There are a few things. Firstly, we have the benefit of regular meetings with FDA. We've met a number of times since even our end of phase 2 meeting. That helps us align along the way and to ensure that alignment continues. The second is rolling review, so rolling submission of the NDA. That's helpful too. Finally, there's priority review at the end. We've got that sort of six-month priority review as well. I think there's quite a few benefits there.
You have APPROACH, you have EMBRACE, and then you have EXTEND that will build on those two trials. I'm wondering, can you talk about just which of these studies you need in order to submit for approval? How does the EXTEND trial build on those other trials? What do you hope to learn from that long-term extension?
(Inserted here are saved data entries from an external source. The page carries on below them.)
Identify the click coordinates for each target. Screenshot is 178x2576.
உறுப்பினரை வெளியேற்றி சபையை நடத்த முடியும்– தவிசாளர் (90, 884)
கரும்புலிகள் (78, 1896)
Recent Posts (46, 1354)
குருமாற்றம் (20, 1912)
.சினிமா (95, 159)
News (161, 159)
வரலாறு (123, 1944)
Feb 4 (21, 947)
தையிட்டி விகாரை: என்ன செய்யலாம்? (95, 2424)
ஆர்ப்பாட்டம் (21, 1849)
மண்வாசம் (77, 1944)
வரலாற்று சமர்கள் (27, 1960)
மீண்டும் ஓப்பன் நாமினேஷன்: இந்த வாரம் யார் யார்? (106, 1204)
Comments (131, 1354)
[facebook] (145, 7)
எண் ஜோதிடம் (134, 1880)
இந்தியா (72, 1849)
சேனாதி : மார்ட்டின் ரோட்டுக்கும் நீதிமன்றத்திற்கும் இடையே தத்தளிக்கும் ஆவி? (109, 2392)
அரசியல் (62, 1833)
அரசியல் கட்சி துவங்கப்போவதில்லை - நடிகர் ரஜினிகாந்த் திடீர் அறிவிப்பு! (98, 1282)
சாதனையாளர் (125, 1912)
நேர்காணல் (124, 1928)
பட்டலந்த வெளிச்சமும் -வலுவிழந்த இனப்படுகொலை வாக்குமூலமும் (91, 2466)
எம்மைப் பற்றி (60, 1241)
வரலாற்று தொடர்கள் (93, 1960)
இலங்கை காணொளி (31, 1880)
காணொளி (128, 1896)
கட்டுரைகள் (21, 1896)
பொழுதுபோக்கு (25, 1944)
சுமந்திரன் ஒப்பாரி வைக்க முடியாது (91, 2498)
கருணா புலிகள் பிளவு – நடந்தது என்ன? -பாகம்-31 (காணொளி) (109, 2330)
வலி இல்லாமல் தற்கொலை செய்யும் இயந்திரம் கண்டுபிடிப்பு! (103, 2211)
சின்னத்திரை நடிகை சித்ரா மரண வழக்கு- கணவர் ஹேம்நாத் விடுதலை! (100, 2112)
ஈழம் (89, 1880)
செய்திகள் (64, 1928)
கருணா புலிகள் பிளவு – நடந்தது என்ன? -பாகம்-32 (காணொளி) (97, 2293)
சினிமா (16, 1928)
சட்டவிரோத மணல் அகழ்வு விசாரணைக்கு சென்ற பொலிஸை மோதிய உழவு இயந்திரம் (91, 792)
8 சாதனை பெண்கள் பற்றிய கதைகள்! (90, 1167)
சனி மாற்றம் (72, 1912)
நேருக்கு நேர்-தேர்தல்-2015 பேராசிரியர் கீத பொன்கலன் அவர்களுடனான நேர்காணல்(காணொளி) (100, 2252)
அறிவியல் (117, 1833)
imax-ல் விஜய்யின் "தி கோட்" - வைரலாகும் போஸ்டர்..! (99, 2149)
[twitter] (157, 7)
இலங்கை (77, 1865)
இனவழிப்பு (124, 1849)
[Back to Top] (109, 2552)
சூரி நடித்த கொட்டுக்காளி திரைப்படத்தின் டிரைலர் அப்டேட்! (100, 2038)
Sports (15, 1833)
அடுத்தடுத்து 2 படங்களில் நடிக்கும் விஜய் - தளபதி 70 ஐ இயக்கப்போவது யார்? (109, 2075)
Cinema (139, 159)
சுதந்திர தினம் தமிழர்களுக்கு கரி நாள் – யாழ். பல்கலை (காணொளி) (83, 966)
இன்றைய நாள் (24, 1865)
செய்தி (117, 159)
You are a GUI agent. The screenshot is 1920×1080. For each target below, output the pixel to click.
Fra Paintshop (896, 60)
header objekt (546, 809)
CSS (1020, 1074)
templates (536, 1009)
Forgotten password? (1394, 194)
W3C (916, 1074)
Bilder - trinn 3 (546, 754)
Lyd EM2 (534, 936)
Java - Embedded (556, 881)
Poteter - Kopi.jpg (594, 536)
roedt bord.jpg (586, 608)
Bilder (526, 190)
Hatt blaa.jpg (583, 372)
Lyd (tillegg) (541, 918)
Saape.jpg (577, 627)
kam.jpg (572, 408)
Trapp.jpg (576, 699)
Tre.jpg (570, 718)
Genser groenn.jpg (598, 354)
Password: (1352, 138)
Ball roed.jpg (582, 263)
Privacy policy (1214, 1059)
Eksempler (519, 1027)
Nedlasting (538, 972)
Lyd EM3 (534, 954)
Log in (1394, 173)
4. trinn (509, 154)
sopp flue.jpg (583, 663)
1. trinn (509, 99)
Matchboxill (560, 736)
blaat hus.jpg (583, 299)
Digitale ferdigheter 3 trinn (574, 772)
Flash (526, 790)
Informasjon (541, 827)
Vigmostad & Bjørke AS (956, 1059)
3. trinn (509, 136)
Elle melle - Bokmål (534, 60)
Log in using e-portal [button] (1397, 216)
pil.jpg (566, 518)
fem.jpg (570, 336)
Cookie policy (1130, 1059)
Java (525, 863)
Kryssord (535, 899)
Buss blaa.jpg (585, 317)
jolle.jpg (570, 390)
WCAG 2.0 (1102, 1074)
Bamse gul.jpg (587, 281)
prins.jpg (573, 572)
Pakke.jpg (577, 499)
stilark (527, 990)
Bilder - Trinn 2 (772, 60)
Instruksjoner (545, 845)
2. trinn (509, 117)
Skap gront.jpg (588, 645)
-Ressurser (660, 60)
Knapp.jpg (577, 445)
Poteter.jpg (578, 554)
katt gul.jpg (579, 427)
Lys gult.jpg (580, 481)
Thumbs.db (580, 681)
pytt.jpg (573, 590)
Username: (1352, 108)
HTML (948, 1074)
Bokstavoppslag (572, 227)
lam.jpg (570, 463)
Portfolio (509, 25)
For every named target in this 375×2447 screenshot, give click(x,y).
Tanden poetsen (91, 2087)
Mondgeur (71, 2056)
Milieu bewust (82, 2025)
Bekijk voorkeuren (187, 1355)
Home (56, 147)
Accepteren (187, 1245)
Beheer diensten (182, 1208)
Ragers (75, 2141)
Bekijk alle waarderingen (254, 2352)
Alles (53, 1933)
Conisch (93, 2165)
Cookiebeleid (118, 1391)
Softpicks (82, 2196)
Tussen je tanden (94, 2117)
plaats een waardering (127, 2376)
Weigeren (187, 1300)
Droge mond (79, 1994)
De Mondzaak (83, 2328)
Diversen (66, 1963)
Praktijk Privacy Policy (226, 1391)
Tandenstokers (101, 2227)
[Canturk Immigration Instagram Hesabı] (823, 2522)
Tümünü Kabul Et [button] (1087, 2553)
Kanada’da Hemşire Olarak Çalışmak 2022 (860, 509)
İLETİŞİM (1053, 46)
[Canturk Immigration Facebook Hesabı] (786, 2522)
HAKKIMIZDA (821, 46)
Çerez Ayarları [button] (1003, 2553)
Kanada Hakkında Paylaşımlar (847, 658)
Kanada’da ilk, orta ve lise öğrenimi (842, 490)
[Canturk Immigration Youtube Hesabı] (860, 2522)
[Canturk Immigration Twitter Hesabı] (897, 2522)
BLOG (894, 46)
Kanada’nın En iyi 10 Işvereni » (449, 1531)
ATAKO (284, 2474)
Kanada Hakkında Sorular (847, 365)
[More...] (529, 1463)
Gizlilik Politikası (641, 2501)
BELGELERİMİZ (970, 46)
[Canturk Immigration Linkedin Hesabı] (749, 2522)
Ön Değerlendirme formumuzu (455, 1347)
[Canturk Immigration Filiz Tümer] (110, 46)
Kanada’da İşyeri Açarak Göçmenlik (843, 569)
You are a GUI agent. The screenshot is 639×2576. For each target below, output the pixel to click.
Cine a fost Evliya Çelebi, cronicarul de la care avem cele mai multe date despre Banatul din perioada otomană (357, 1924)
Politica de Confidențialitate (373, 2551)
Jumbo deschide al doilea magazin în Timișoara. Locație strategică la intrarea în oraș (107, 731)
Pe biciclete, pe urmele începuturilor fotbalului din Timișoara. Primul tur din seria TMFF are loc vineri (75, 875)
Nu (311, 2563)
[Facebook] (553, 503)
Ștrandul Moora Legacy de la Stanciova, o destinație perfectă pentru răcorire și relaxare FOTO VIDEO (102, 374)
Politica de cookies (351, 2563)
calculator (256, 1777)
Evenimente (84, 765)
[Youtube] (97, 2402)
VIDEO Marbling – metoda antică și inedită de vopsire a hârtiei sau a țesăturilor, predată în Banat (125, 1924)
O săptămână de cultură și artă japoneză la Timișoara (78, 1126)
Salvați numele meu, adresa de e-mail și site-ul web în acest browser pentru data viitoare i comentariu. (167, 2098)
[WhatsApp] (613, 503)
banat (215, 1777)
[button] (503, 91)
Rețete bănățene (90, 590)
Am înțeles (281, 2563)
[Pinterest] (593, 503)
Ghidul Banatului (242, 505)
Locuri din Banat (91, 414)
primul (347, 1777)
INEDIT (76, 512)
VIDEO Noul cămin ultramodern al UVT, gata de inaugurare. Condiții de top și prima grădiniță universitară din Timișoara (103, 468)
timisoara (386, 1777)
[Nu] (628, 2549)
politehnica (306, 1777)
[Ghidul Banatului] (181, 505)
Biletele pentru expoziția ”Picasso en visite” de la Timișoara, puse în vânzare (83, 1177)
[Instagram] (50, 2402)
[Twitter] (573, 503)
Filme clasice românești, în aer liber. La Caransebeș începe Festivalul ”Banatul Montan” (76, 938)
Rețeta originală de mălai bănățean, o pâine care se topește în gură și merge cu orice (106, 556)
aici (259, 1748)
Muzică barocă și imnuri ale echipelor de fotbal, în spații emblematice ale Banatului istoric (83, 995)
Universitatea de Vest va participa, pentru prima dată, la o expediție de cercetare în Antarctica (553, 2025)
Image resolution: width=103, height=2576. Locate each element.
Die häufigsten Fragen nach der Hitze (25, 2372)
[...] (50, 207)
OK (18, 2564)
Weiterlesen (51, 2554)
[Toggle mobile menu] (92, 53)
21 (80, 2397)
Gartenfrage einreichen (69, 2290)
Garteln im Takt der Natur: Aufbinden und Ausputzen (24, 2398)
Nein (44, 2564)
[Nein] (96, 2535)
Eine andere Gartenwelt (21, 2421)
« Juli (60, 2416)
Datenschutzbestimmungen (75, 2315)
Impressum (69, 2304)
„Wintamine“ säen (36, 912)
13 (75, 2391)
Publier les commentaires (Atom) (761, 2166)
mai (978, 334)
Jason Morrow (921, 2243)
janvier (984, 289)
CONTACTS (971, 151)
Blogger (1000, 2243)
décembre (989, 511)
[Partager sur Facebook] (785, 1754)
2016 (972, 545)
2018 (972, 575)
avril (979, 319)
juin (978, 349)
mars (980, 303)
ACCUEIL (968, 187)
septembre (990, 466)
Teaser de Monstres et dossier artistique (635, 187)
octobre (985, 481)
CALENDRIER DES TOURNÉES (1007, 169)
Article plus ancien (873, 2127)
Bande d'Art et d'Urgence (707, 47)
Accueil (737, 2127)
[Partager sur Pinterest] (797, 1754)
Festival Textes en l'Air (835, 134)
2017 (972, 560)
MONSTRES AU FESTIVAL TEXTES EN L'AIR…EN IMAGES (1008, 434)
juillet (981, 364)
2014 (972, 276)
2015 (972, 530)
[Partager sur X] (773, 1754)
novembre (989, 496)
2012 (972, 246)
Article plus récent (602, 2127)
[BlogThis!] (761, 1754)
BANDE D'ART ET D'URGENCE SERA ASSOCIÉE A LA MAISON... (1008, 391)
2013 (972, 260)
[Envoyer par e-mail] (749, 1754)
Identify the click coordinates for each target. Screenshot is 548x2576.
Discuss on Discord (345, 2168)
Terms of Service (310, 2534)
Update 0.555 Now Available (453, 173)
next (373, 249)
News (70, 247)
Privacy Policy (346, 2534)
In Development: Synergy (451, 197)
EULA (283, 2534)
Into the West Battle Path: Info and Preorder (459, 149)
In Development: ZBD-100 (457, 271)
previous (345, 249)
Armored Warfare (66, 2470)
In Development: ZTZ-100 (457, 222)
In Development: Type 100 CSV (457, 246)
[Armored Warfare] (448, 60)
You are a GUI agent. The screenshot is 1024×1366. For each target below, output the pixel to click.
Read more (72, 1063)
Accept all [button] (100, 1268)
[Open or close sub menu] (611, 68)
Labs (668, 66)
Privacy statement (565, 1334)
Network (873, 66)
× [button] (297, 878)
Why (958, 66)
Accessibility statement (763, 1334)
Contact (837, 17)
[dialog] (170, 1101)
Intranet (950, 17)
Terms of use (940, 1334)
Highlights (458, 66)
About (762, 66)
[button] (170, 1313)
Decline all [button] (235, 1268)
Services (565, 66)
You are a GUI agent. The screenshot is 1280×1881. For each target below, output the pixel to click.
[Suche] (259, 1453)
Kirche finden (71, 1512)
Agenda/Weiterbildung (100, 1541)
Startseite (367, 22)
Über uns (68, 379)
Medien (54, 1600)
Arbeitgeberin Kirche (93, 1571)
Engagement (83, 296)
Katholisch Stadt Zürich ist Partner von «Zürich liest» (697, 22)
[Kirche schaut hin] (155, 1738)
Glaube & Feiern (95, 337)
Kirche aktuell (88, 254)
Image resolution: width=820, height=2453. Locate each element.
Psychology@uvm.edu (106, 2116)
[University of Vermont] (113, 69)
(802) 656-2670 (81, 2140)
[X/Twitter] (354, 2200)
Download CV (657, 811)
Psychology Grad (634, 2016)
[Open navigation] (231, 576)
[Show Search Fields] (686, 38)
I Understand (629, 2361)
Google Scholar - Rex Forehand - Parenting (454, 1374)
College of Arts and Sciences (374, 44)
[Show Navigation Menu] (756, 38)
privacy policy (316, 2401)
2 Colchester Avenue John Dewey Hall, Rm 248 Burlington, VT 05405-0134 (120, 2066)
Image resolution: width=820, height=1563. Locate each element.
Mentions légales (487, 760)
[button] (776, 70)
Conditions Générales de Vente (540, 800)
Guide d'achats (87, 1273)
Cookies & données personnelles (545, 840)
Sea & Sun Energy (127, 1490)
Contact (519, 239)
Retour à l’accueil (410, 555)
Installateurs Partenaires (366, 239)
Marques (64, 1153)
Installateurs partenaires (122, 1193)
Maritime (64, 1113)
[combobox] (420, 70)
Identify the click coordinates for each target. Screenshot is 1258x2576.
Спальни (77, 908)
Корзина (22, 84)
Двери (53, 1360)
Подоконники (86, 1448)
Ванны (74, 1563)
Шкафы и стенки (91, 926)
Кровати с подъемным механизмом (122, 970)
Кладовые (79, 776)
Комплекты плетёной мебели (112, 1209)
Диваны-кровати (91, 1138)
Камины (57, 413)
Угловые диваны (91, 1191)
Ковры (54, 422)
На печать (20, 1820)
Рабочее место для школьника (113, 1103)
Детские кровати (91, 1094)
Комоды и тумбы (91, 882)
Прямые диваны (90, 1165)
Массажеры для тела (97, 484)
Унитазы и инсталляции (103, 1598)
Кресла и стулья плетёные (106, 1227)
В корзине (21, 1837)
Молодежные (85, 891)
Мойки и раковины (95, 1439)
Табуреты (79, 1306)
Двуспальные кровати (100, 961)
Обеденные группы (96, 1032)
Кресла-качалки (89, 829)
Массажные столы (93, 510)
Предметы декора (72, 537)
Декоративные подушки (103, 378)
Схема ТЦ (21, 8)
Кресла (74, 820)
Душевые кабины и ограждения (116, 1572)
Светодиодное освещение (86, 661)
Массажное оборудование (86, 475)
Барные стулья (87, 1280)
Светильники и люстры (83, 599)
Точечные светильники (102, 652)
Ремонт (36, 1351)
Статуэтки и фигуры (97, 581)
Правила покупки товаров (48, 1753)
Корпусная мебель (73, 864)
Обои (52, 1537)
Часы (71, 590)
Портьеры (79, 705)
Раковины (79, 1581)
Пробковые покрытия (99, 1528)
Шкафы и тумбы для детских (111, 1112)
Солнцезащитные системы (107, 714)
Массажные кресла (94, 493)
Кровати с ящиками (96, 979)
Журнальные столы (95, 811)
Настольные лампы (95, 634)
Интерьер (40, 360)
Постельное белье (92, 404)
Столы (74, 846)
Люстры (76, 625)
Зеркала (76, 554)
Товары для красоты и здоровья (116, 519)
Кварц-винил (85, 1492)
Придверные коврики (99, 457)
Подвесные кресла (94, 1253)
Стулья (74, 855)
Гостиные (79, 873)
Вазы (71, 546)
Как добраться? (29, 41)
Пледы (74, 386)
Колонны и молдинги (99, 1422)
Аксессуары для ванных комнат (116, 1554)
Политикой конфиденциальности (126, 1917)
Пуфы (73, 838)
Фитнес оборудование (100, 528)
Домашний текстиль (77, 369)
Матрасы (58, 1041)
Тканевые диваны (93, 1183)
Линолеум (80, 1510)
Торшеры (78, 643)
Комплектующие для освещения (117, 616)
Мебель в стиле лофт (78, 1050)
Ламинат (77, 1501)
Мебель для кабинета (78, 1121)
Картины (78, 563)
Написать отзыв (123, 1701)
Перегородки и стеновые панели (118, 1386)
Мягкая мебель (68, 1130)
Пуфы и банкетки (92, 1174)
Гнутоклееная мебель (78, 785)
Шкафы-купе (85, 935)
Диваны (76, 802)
I think we, you know, obviously we'll have to determine with the regulator ultimately as we go what we're going to need to submit. You know, we will need the data from those two studies, I think it's safe to say, and then longer-term data as well. What was your second question?
How would that long-term data, what do you hope to learn from that long-term extension?
Okay. For the long-term extension, what we're really trying to understand is, one, the efficacy, longer-term efficacy, durability. I think it's also going to be important for any potential expectancy bias. If you're following the patients out to 12 months, it should outlast any potential expectancy bias. Also, it's important to understand the redosing profile. If patients don't respond or relapse, they will be given the opportunity in that long-term extension to have another course of treatment.
Right.
We'll really understand, you know, what redosing looks like.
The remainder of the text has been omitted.